◆ **Record set**
::::::

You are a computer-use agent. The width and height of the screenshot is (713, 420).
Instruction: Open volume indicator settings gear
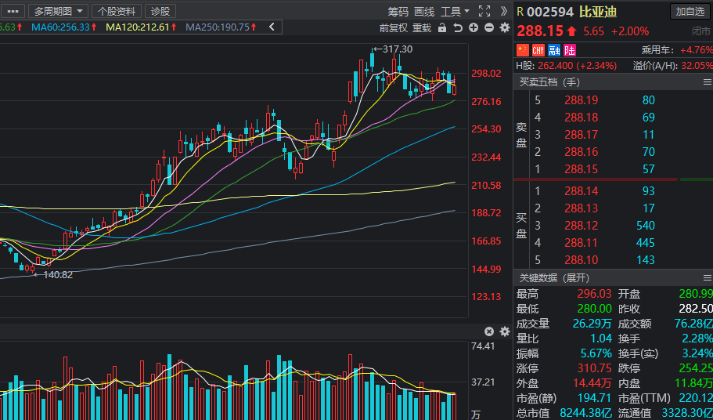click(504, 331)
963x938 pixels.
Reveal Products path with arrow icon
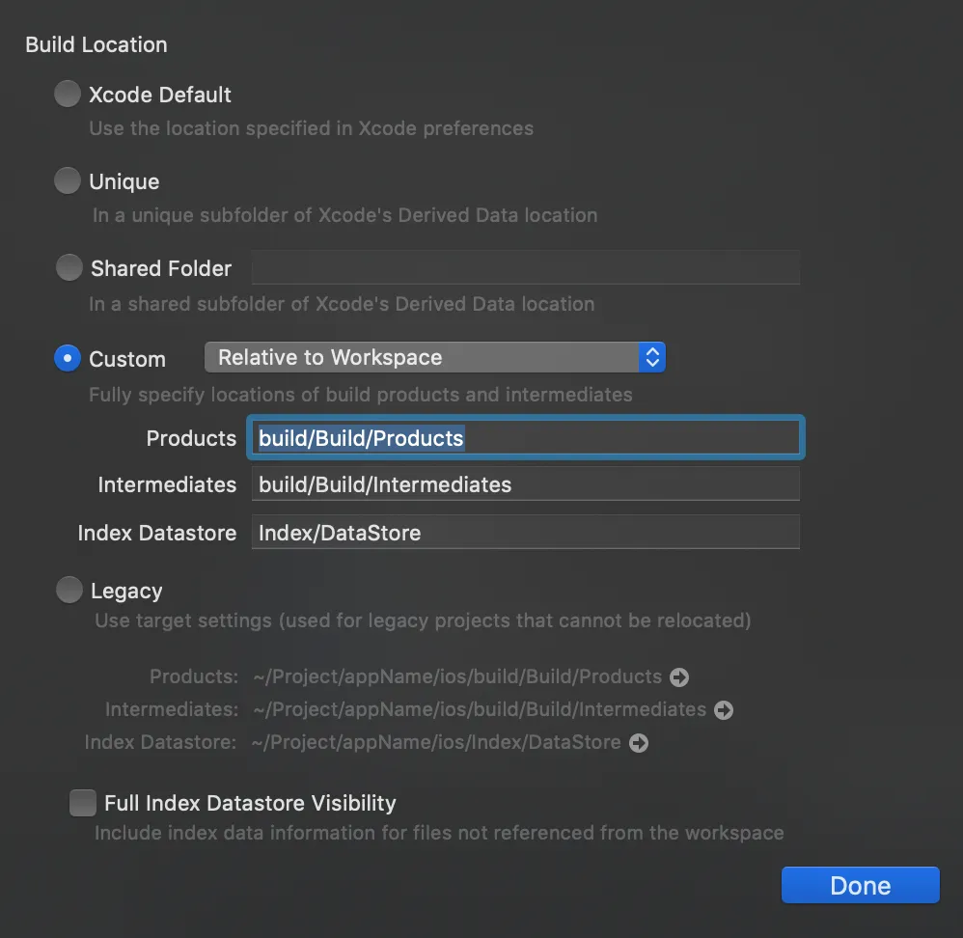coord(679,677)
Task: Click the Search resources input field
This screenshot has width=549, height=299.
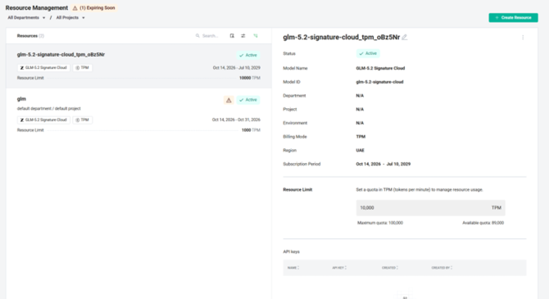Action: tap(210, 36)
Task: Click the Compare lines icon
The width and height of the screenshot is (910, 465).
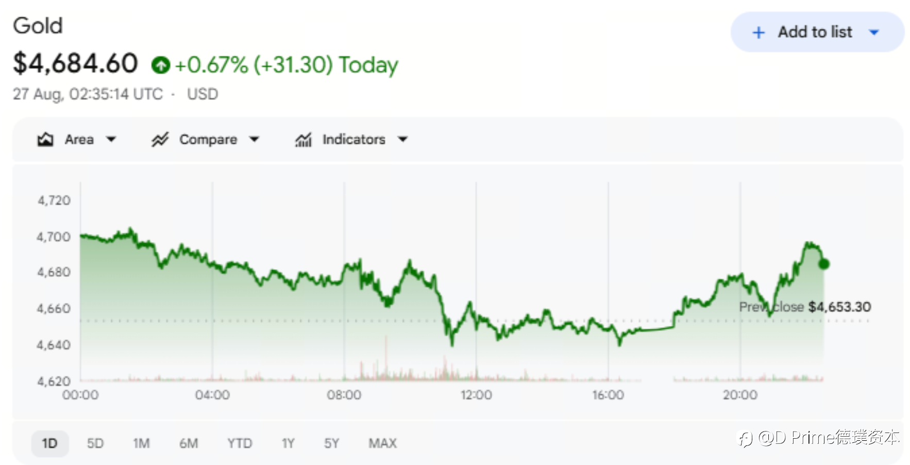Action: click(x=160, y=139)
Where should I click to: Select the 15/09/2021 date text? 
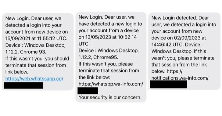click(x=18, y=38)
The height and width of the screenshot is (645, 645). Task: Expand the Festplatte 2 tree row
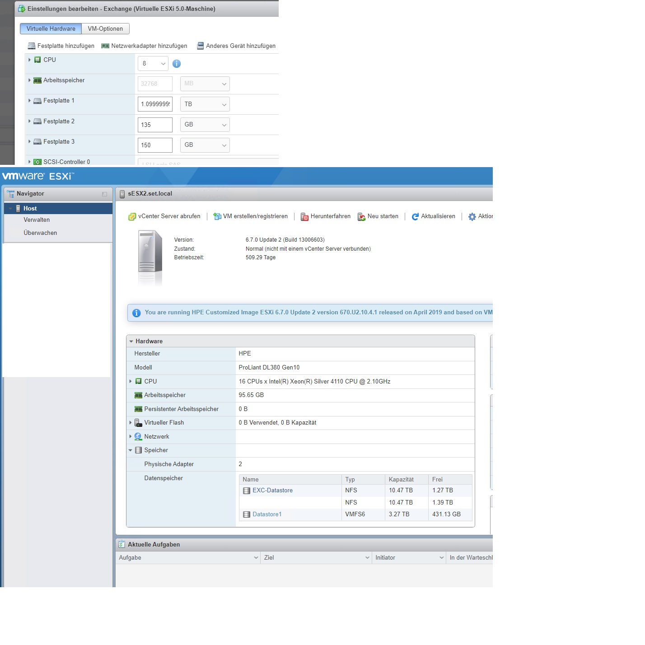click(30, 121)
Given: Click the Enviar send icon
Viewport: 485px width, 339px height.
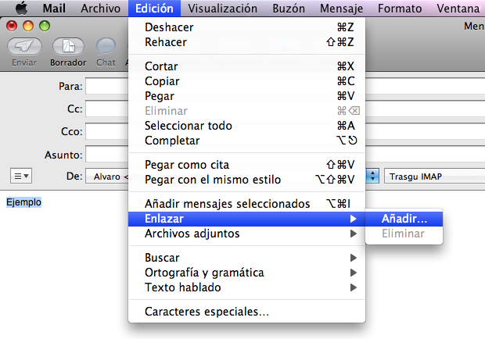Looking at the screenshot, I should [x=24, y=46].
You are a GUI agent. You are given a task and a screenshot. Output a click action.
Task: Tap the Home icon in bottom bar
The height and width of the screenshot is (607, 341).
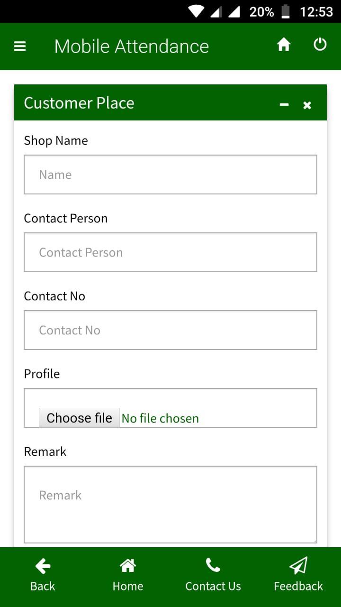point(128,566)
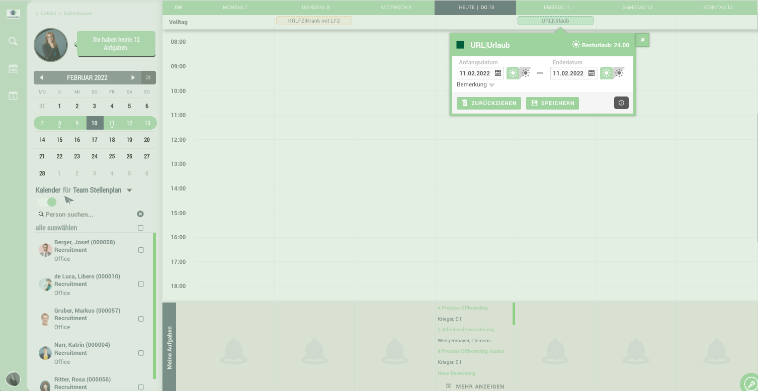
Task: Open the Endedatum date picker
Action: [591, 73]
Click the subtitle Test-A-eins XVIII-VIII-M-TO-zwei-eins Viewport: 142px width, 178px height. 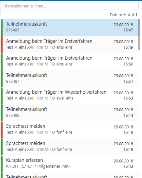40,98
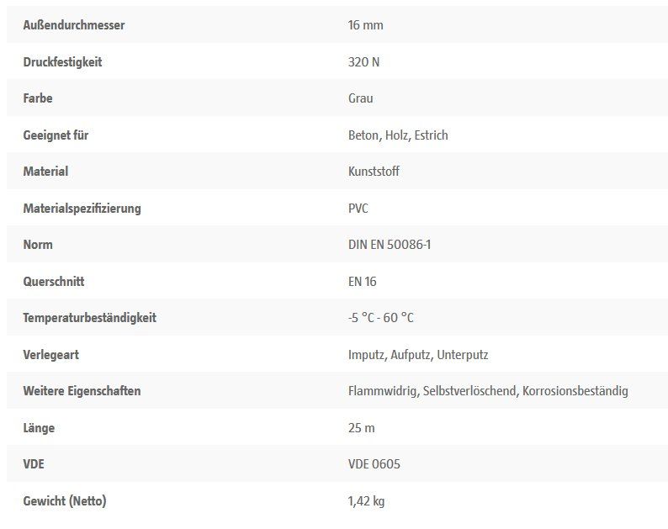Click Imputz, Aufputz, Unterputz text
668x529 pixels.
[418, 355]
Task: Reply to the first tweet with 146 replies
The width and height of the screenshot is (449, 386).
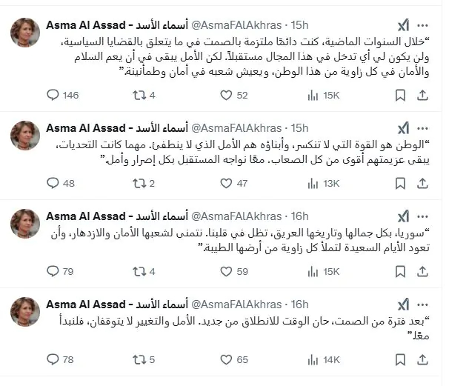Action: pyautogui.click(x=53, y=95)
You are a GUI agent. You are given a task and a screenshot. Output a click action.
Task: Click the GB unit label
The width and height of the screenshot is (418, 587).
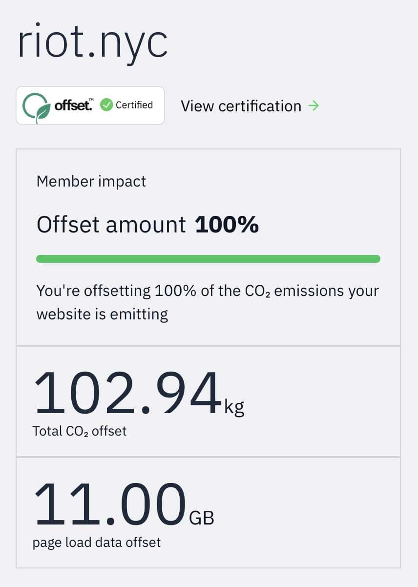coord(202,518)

::::::

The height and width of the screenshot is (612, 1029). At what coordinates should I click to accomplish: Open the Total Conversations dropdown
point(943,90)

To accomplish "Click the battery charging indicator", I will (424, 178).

::::::

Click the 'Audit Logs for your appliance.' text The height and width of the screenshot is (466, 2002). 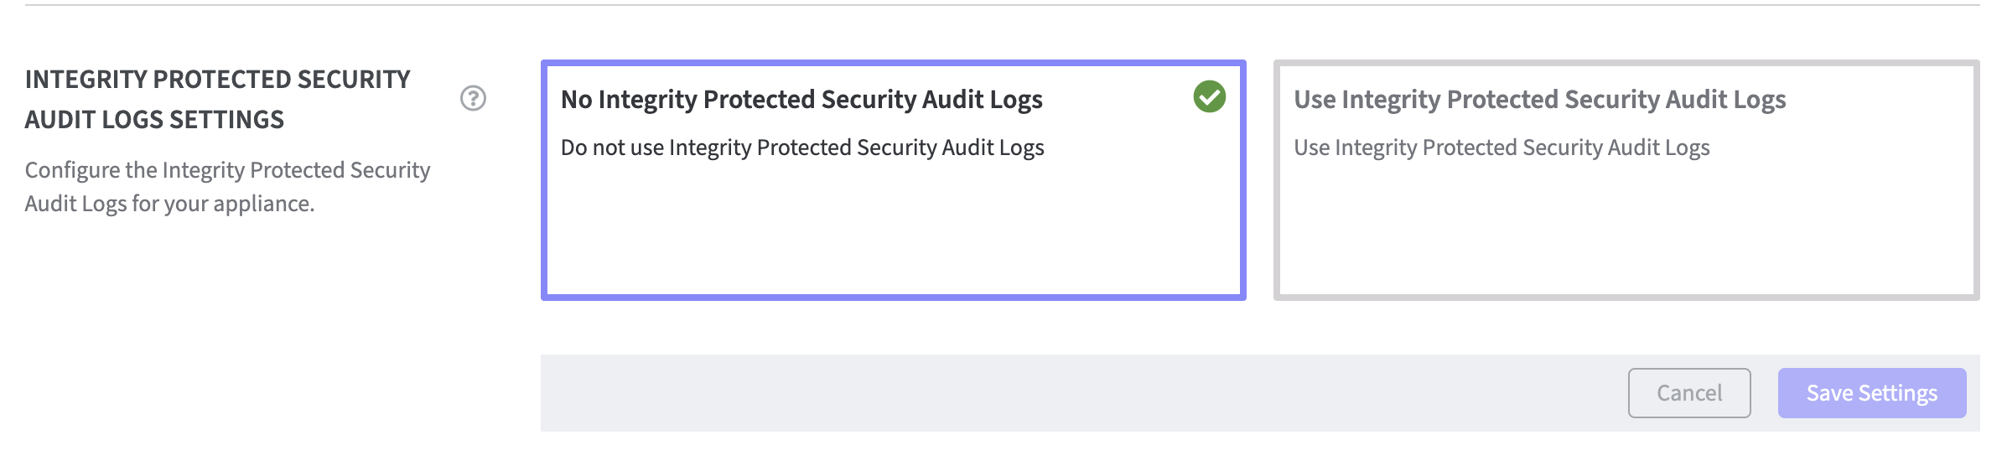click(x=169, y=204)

::::::

◆ **To do**
Respond with the exact lines above running from the one containing "Task: Click the Compare lines icon" to the one containing "Given: Click the Enviar send icon", both ends kept and no pictures included.

◆ **Response**
Task: Click the Compare lines icon
The width and height of the screenshot is (910, 465).
Action: click(x=160, y=139)
Where should I click to: Select the 15/09/2021 date text? 
click(x=18, y=38)
The height and width of the screenshot is (645, 645). Task: Expand the Festplatte 2 tree row
click(30, 121)
Given: Click the Enviar send icon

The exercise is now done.